小学生の頃から周りに注目されることに慣れてきたのだろう。水上はやっぱり凄いやつだ。
友樹は『ベースボーイチャンネル』のチャンネル登録をすると、水上の登場回を全て見た。
こんなに注目され、期待されても平気な揺るぎない水上の自信はどこから来るのだろう。
いや、弱気は駄目だと友樹は自分の頬を叩く。
ノートに4色ボールペンの黒で『俺ももっと自信を持つ!』と強い筆圧で書いた。
〇
三回戦と準々決勝が行われる土曜日。大志の父の車で遠園シニアのグラウンドに到着した。いつもより大分早く着いた。初夏の早朝の空気が清々しい。
大志と別れて一軍の集まりに合流するが、まだ半分も集まっていない。
「おはようございます」
草薙はグラウンドの近所に住んでいるので、車で送られて来るのではなく自力で自転車で来る。
「おはようございます!」
友樹は草薙に頭を下げた。
2人の元に監督が歩いてきた。「おはようございます」と頭を下げた2人に、監督も「おはよう」と返し、笑みを見せた。
「2人とも『仙台広瀬』さんとの試合で活躍してくれたなあ」
「ありがとうございます」
「ありがとうございます!」
「井原のライト、良かったぞ!」
監督の本心だと分かった言葉に、友樹は固まってしまった。
選手とは選ばれる者。与えられた場所を守りぬいて見せる。
だけど本当はショートになりたい。
監督が去って行こうと背を向けた際に、草薙が友樹の背を軽く叩き、
「自信のない子に任せたい?」
と小声で聞いた。友樹は勇気を出して、監督の背に駆け寄った。
「あの、監督!」
「おう、どうした」
「俺はショートになりたいです!」
言ってしまった!
監督に言いたいことを言えたという心の昂ぶりと、言っても良かったのかなという恥ずかしさで、一気に頬が熱くなってきた。
怒られないかな。
でも、本音だからな。
友樹の心臓の鼓動が速くなる。
例え怒られたとしたら、謝るけれど、言ったことは本当の気持ちだ。
だから後悔なんてしない。
友樹の胸の中で弱気を強気が覆いつくしていく。
「そうだったのか」
友樹の緊張を全く知らないようで、監督の口調は間延びして聞こえる。友樹はがくっときた。

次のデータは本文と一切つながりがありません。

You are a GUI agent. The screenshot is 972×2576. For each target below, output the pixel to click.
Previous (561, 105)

「肩が強いから外野として育てるのも視野に入れていたんだよ」
「そうだったんですか!」
驚いて友樹は目を大きく開いた。
監督が笑う。
「気持ちは分かったよ。でも、俺は皆を試したいからな。焦るなよ?」
「はい!」
俺は試されていると思うと、少しだけ怖いが、それ以上に「やってやる」と思った。
緊張したが、言ってよかった。
監督が他の人たちの元に行くと、草薙が友樹の背を優しく叩いてくれた。
「草薙さんのおかげです」
「まあ、井原がショートになるのは私が卒団した後だよ」
それは悔しいな、と友樹は思った。